Profesi guru dinilai masih rentan dalam peningkatan profesionalitasnya. Hal itu karena sebagai p
rofesi, pekerjaan guru masih relatif muda dibandingkan profesi-profesi lainnya di Indonesia. Tantangan guru kedepan adalah memperbaiki mentalitas, talenta, kemampuan akademik termasuk profesionalisme organisasi profesi. Profesionalisme menjadi kunci kemajuan pendidikan Indonesia.

“Pekerjaan guru sebagai profesi masih relatif muda daripada profesi dokter, lawyers, akuntan atau tentara. Karena guru sebagai profesi baru diakui sejak undang-undang guru tahun 2005 ditetapkan,” tutur  Menteri Pendidikan dan Kebudayaan Muhadjir Effendy dihadapan 2000 guru dan tenaga kependidikan hebat, peserta lomba dan peraih penghargaan dari Kemdikbud dalam rangka puncak Peringatan Hari Guru Nasional tahun 2016 di gedung SICC - Sentul International Convention Center Bogor, Sabtu (26/11). 

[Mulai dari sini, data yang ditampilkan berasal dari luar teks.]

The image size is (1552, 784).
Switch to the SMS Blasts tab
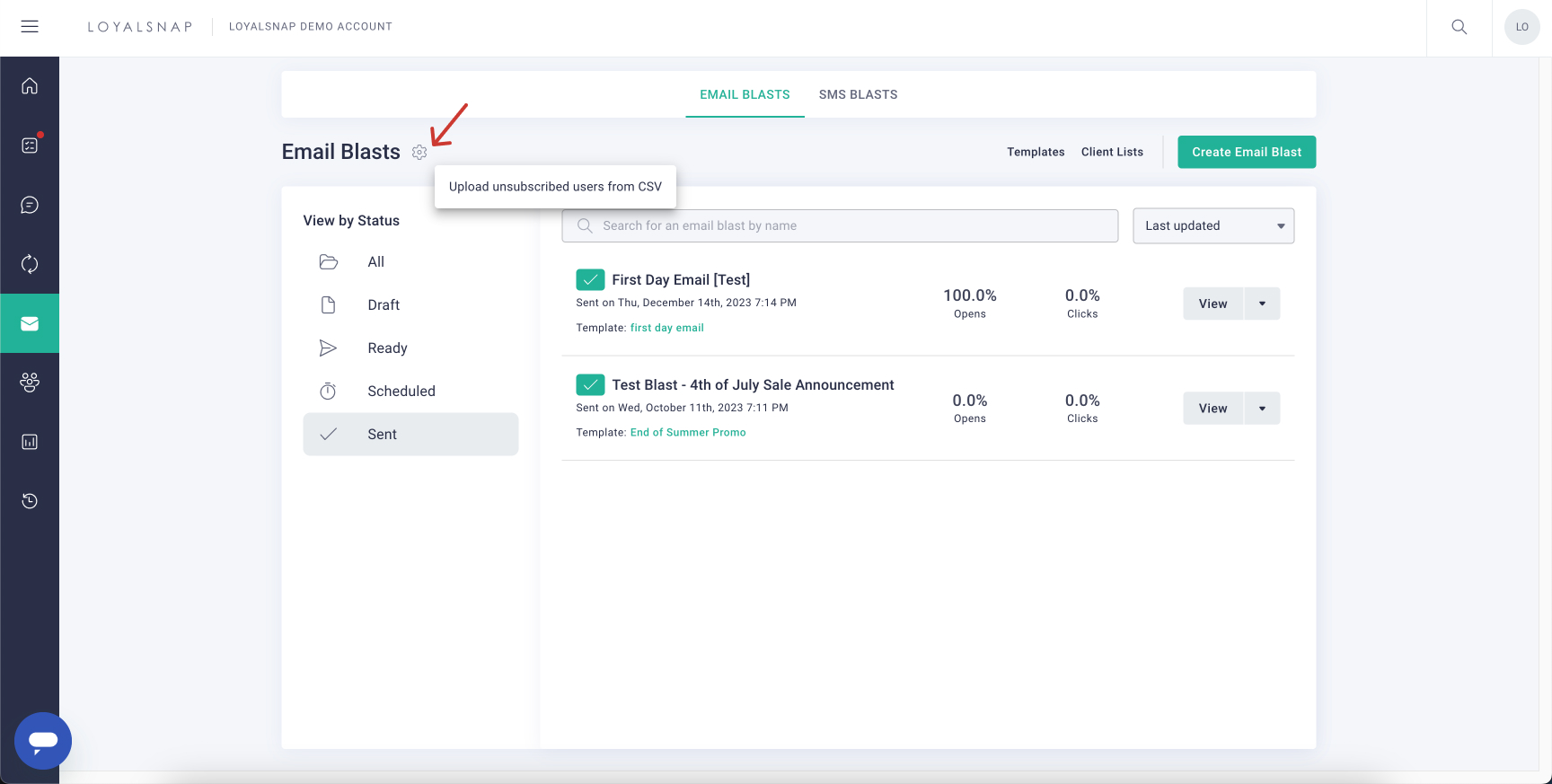click(858, 94)
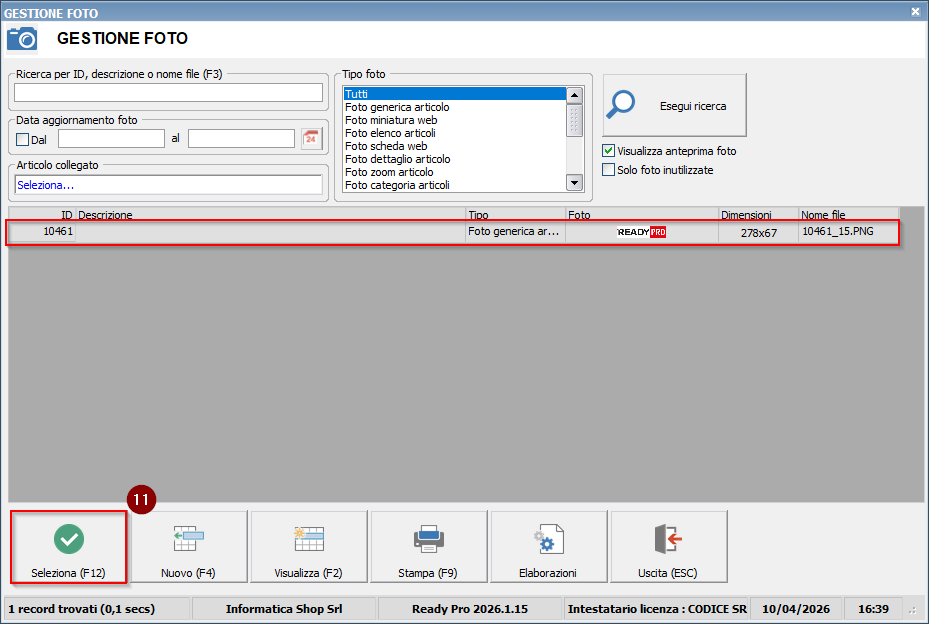Image resolution: width=929 pixels, height=624 pixels.
Task: Enable the Dal date checkbox
Action: [x=23, y=140]
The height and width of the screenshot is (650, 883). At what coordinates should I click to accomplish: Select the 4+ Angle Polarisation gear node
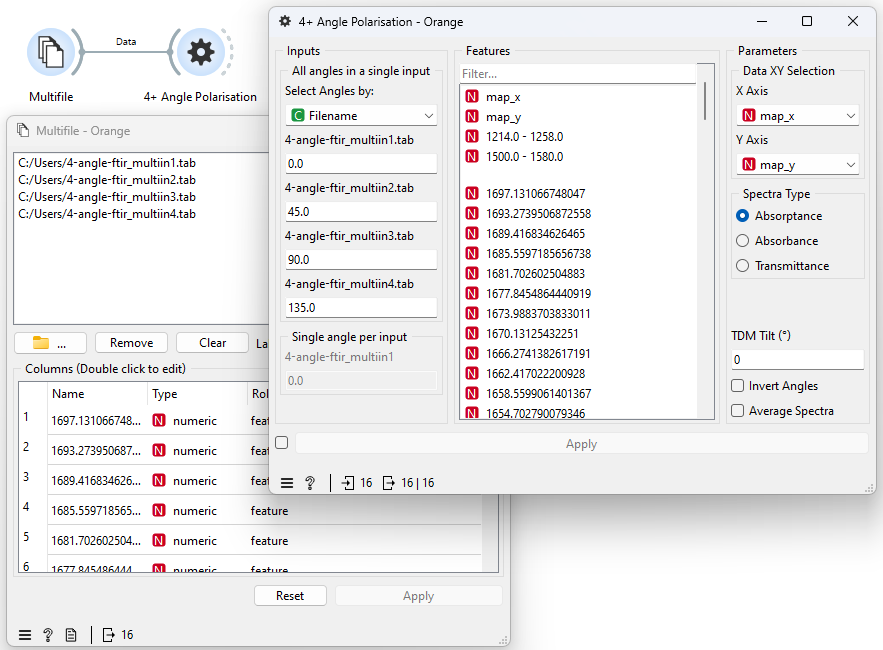click(201, 52)
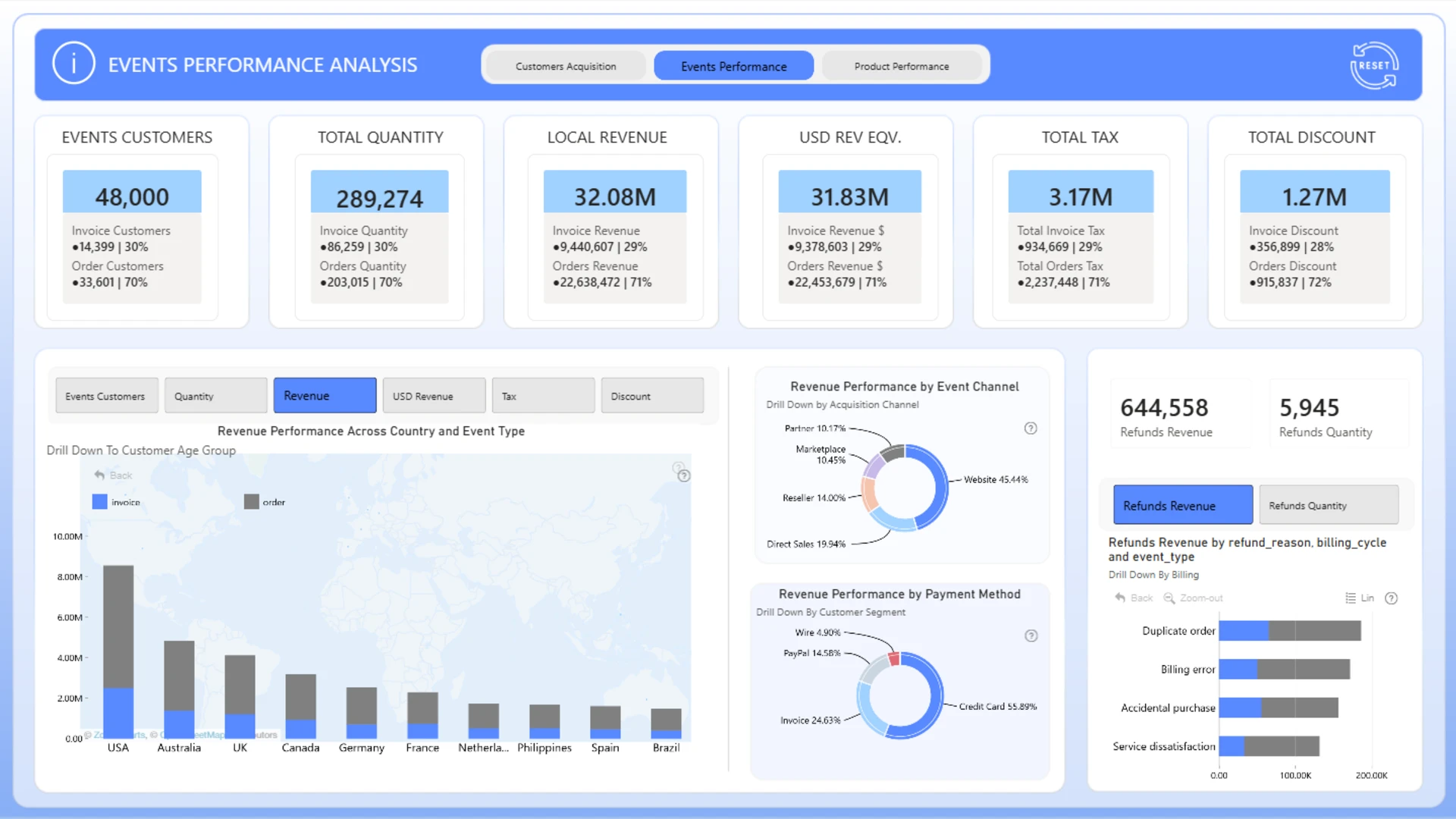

Menurut Muhadjir, problem peningkatan kualitas guru perlu kerja keras dan butuh waktu yang panjang dalam pencapaiannya, apalagi pemerintah sudah memfasilitasi program sertifikasi.  Maka pihaknya berharap agar mentalitas dan kinerja guru diperbaiki, termasuk organisasi profesi guru harus dikelola dengan baik.

“Saya minta organisasi guru harus kompak. Silahkan kelola dengan baik organisasi itu oleh guru. Pihak lain tidak boleh mengatur organisasi guru, termasuk membuat kode etik guru. Jangan sampai karena prestasi pendidikan kurang bagus, kewenangan guru diambil alih oleh pihak lain. Mestinya kualitas gurunya yang terus perlu ditingkatkan,” paparnya yang mengaku mengelola guru Indonesia dengan jumlah 3 juta orang tidaklah mudah.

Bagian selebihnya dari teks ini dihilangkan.